As I reached apartment none of these guys were seen. I kept on calling their rooms to ask for money and of course with a dream of sliding over the snow in my head. I tried till 9.30 PM but no response. I was all alone with my shattered dream of skiing. Furiously I thought of ordering Chicago style deep dish pizza, with loads of cheese. I was on the call to order and realized I can’t even pay for pizza…
Hmmmm :(.... well I ate 2 Parle G and slept in my office wear with MONKEY FACE :D


Thursday, February 7, 2008

My Father taught few "Imbibe ethical principles" :-)

You are not a cheater, don't be afraid of cheating.

Respect should be commanded not to be demanded.

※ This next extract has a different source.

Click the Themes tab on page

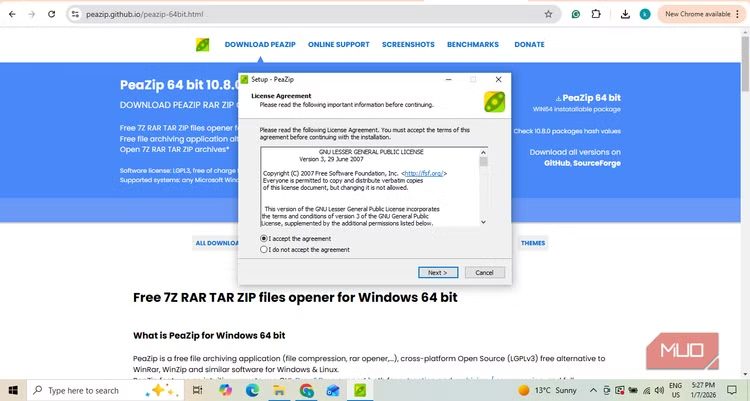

Knowing the other person is almost impossible. You just can have an opinion (subject to change) based on the experience with that individual, that's it.

While drinking the milk, cat closes her eys and thinks no one is watching her.

Be a fool, If you want to be.You can say I hate it, you can never say it's fake.

Nothing will be solved in a satisfactory manner for all parties.

'Gahna Karmano Gati'. (Deeds are intricate)

Monday, February 4, 2008

Glory that was...

It was a lonesome cold evening...but I was on top of my energy after fixing the issue and running for abouta mile and a half.

Felt like getting back to my placid temperament...Plulled out the old hindi song's CD from 50's.It was, 'yeh shaam ki tanhaiya, aise mai tera ghum...(Aah 1953)'

Mellowness of dulcet sound drew me through on the island, where the snow seems turquoise soon after the sun sets.And again,I was undecomposed for the week coming ahead.

Nothing to beat old songs!!

Sunday, February 3, 2008

First public post

Hmmm...at last the inspiration worked. May be it always works...and the cultivated gut to open up. Thanks to Harsha Rao.